#### OBJECTIVE
Transcribe each line of the listing below verbatim, omitting the pictures.
─── RECORD EXCERPTS ───
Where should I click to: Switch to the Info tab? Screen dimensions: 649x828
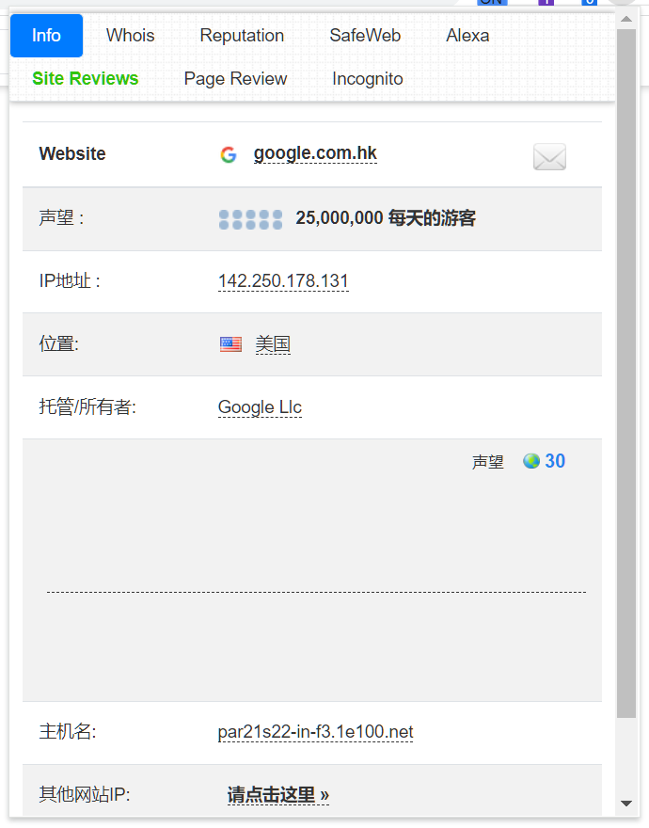tap(46, 36)
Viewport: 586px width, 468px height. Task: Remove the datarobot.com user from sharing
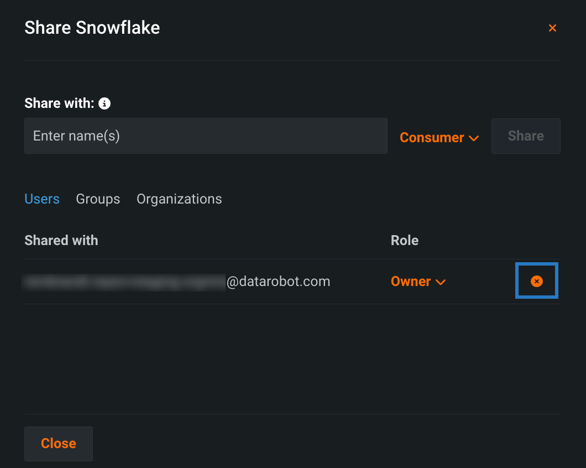point(536,282)
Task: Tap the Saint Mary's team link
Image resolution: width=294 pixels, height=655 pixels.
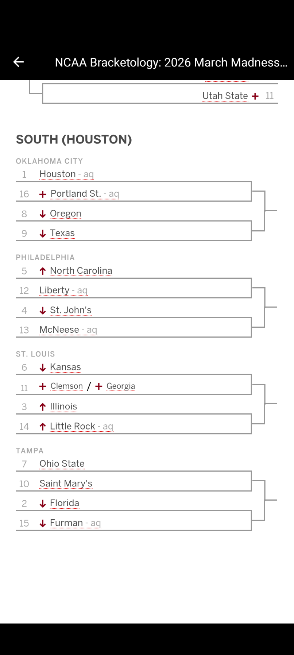Action: click(x=66, y=483)
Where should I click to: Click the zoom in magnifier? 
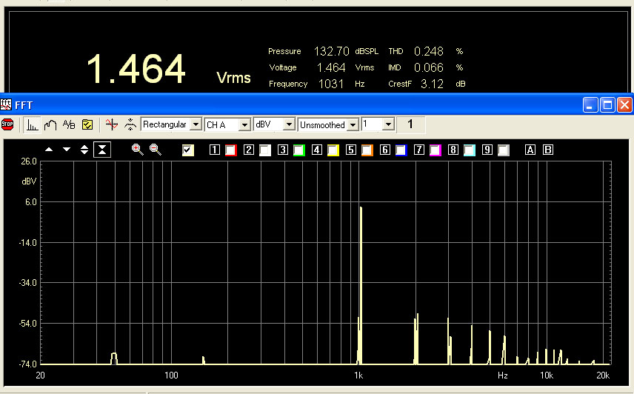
───
#### SOLUTION TO THIS TASK
Where should I click to: Switch to the Info tab? Screen dimensions: 649x828
tap(46, 36)
Viewport: 586px width, 468px height. Task: Remove the datarobot.com user from sharing
point(536,282)
Task: Tap the Saint Mary's team link
Image resolution: width=294 pixels, height=655 pixels.
Action: click(x=66, y=483)
Where should I click to: Click the zoom in magnifier? 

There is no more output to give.